I ran 3 miles, but because it was such a beautiful evening I decided to keep walking after my run. Ended up walking for about 2 miles and it was a wonderful way to shake out my legs. (3 road miles, 7:49 min/mile pace. 2 miles walking after)
Friday, February 3: My day off! Since I have not been feeling the greatest, I decided to have a relaxing day and not stick to any schedule. I ended up having coffee in bed while doing a crossword (I used to do one every day – now I never do them, wah) and then had a late breakfast. When I finally headed out for my run it was beautiful weather once again, so I headed to Roosevelt Island to change it up for some soft trails.
I loved this run. It was cold enough to feel like winter, but not bitter enough to make me wish I was still in bed. I ran loops and loops around the island until I was content.
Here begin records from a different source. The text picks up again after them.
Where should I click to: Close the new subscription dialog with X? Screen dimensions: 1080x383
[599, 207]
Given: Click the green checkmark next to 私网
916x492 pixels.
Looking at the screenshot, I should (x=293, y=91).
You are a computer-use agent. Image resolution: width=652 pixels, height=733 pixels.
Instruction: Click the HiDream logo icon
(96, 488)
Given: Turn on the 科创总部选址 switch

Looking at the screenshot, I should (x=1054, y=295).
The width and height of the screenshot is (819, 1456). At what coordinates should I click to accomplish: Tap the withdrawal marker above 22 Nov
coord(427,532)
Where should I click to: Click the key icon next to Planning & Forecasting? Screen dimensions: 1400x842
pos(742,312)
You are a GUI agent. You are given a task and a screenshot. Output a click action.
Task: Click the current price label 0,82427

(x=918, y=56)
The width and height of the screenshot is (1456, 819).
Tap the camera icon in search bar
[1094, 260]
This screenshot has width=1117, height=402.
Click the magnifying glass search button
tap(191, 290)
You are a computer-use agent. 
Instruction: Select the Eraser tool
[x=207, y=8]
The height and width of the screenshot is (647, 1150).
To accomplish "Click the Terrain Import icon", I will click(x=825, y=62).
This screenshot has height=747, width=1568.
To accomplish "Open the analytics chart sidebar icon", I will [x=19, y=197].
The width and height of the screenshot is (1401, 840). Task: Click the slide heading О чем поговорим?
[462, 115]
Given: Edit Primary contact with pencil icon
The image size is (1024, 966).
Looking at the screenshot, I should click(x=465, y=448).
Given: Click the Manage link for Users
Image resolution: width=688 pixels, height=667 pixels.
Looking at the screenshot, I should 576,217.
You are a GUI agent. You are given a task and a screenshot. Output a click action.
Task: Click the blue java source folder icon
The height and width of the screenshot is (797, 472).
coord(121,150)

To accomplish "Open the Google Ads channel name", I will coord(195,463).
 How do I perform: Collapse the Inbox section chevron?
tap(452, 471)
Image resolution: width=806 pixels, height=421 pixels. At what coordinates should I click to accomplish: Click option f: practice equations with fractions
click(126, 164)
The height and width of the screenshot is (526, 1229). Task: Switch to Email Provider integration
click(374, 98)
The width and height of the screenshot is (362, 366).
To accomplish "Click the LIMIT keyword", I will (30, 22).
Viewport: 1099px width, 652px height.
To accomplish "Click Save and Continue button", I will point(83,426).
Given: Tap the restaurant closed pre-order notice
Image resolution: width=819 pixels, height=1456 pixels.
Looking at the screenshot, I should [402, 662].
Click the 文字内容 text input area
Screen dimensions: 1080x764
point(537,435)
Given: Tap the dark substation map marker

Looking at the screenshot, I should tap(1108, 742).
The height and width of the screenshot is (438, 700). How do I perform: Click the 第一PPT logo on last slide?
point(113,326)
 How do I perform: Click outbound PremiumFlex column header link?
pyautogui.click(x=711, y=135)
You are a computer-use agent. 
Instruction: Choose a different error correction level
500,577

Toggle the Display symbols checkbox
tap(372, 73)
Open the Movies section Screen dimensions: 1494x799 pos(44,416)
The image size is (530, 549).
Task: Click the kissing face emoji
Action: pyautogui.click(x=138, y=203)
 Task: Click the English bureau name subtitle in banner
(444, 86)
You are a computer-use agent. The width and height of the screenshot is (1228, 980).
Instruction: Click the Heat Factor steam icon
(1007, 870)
Ended up going a little over 5 miles. (5.4 miles, 8:22 min/mile pace)
Dave and I went out to dinner later this day and we got Pho! I LOVE pho and we went to a little place in Old Town and I seriously had the best vegetarian pho I’ve ever had.
Saturday, February 4: I woke myself up earlyyyy to get this run in. I knew I was going to be out all day with friends so if I didn’t get my run in that AM, it wasn’t going to happen. Pretty chilly on the Mt. Vernon Trail and I wished I was able to get to a soft trail, but I didn’t leave myself with enough time to drive somewhere.
The run was ok, I felt good, but really nothing to write home about. (4.6 miles, 7:46 min/mile)
Sunday, February 5: Stayed up pretty late the night before, so I really didn’t feel like getting out for my run even though it was another short one. Decided to walk to Starbucks instead and get coffee (priorities) and do some reading before work instead. Fantastic choice.
While I was at work, I knew I was going to run right afterward so a few hours before, I powered up with this amazing meal:
It’s vegan chorizo, rice, sweet potato, spinach, onion and broccoli. SO GOOD. I actually made it Friday while I was enjoying my day off. Totally recommend.
I headed to the treadmill right after I got home from work. Dave was not feeling well so I wanted to get out of the apartment and get my workout in before things got worse, and before the Super Bowl started! The treadmill was pretty boring but my legs felt good, so there’s that. Went about 5 miles and finished right before kick off, but when I got back up the apartment, Dave informed me our cable was out in the entire building. Sucks to suck, am I right?
Since I honestly don’t care about football, I didn’t really mind. We streamed it through Dave’s iPad but the resolution was not great. I ended up reading through most of the game and then had a fantastic stretch session. (5.2 miles, 7:46 min/mile pace)
JANUARY 30 – FEBRUARY 5 WEEKLY MILEAGE: 21.2 MILES
NOTES ON THE WEEK: This is honestly right where I wanted to be. This was my last low mileage recovery week and I wanted to take FULL advantage of it. Now, it’s endurance building time and I hop right back up to 40-48 miles/week. I’m excited, but starting to get more nervous. Really just need to start focusing on getting some quality strengthening workouts in 2-3x a week and some cross training. Then I’ll feel more confident!